Interestingly, both the pyarrow Parquet reader and DuckDB are significantly faster than performing this operation natively in Pandas on a materialized DataFrame.

# read the entire parquet file into Pandas
df = pandas.read_parquet('alltaxi.parquet')
# run the query natively in Pandas
# note: we only time this part
print(len(df[['pickup_at']].query("pickup_at > '2019-06-30'")))
System Time (s)
DuckDB 0.05
Pandas 7.50
Pandas (projection pushdown) 0.90
Pandas (projection & filter pushdown) 0.07
Pandas (native) 0.26

Aggregates

Finally lets look at a more complex aggregation. Say we want to compute the number of rides per passenger. With DuckDB and SQL, it looks like this:

con.execute("""
    SELECT passenger_count, COUNT(*)
    FROM 'alltaxi.parquet'
    GROUP BY passenger_count""").df()

The query completes in 220ms and yields the following result:

passenger_count count
0 408742
1 15356631
2 3332927
3 944833
4 439066
5 910516
6 546467
7 106
8 72
9 64

For the SQL-averse and as a teaser for a future blog post, DuckDB also has a “Relational API” that allows for a more Python-esque declaration of queries.
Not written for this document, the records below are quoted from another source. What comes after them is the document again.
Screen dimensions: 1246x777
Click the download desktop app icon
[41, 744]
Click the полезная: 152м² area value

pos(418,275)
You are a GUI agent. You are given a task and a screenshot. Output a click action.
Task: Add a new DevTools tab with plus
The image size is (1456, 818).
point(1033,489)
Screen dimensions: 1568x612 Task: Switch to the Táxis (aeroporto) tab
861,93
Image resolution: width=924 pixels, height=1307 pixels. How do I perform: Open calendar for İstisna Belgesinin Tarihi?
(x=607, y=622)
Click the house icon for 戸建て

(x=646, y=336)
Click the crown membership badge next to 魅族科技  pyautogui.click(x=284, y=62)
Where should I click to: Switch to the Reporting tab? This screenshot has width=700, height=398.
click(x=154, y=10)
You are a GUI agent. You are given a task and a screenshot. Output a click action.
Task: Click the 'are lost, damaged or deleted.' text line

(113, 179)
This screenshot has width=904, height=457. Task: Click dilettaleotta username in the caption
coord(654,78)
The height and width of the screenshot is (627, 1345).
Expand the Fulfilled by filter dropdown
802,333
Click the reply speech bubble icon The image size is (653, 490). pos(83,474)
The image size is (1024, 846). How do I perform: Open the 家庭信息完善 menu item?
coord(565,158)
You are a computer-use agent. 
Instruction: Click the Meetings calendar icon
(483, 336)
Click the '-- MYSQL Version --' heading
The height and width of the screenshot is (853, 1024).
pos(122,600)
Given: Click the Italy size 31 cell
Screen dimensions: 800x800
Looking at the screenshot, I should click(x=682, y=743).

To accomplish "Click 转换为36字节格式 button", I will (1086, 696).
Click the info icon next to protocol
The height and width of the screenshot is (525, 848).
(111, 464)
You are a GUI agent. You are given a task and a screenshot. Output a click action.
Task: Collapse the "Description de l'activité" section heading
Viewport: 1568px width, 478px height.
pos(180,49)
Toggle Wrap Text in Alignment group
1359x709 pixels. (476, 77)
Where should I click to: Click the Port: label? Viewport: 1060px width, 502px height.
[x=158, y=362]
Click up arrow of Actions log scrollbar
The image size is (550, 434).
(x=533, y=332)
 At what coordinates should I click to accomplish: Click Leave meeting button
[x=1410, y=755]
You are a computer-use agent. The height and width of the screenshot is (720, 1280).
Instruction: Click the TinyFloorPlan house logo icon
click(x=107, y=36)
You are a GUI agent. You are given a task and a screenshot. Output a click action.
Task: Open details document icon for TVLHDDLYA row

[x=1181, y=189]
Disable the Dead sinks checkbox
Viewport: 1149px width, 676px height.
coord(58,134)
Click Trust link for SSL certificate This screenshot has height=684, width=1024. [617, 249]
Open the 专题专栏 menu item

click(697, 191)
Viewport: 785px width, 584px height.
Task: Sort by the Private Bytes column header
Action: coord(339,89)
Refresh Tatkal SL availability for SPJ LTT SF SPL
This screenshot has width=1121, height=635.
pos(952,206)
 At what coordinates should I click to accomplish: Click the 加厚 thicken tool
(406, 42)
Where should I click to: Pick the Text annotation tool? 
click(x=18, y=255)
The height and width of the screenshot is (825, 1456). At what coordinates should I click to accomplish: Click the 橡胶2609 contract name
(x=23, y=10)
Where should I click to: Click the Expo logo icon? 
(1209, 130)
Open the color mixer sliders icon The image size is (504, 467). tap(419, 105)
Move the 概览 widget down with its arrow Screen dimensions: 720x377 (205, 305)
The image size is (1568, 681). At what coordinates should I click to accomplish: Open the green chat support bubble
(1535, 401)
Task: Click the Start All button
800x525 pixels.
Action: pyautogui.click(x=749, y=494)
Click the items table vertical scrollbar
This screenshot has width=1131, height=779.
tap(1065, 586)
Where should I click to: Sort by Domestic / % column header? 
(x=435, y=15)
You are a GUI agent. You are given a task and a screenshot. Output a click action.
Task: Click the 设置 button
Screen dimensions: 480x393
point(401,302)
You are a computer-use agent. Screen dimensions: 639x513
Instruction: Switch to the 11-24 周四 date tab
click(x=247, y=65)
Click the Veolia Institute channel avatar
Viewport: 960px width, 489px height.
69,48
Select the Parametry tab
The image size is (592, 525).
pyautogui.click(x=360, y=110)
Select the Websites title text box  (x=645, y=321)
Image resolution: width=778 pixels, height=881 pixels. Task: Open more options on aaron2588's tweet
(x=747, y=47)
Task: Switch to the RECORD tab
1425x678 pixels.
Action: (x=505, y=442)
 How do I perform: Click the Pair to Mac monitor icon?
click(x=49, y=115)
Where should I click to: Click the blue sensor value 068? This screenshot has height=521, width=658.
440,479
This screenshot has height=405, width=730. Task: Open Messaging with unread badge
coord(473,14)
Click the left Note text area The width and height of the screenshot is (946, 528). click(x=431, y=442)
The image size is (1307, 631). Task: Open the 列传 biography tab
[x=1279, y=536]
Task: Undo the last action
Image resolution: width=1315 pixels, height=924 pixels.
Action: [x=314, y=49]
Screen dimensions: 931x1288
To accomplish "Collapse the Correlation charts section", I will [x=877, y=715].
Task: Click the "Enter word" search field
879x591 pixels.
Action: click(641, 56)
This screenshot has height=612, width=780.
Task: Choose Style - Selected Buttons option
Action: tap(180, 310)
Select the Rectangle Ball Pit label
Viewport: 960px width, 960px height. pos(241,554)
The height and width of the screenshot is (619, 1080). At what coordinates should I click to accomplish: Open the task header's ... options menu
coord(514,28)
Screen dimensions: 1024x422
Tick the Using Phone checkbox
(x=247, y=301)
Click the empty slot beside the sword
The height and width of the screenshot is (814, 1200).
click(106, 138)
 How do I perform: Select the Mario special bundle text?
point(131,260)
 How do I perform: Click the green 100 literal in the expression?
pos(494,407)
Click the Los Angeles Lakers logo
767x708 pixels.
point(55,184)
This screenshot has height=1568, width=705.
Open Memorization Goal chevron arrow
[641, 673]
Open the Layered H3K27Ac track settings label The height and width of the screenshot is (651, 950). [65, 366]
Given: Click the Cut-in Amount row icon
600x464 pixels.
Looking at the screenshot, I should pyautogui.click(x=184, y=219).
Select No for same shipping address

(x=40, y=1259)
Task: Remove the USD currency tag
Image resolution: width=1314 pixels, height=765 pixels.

Here’s the equivalent to the above SQL query, that provides the exact same result and performance:

con.from_parquet('alltaxi.parquet')
   .aggregate('passenger_count, count(*)')
   .df()

Now as a comparison, let’s run the same query in Pandas in the same way we did previously.

# naive
pandas.read_parquet('alltaxi.parquet')
      .groupby('passenger_count')
      .agg({'passenger_count' : 'count'})

# projection pushdown
pandas.read_parquet('alltaxi.parquet', columns=['passenger_count'])
      .groupby('passenger_count')
      .agg({'passenger_count' : 'count'})

# native (parquet file pre-loaded into memory)
df.groupby('passenger_count')
  .agg({'passenger_count' : 'count'})
System Time (s)
DuckDB 0.22
Pandas 7.50
Pandas (projection pushdown) 0.58
Pandas (native) 0.51

We can see that DuckDB is faster than Pandas in all three scenarios, without needing to perform any manual optimizations and without needing to load the Parquet file into memory in its entirety.

Conclusion

DuckDB can efficiently run queries directly on top of Parquet files without requiring an initial loading phase. The system will automatically take advantage of all of Parquet’s advanced features to speed up query execution.

DuckDB is a free and open source database management system (MIT licensed). It aims to be the SQLite for Analytics, and provides a fast and efficient database system with zero external dependencies. It is available not just for Python, but also for C/C++, R, Java, and more.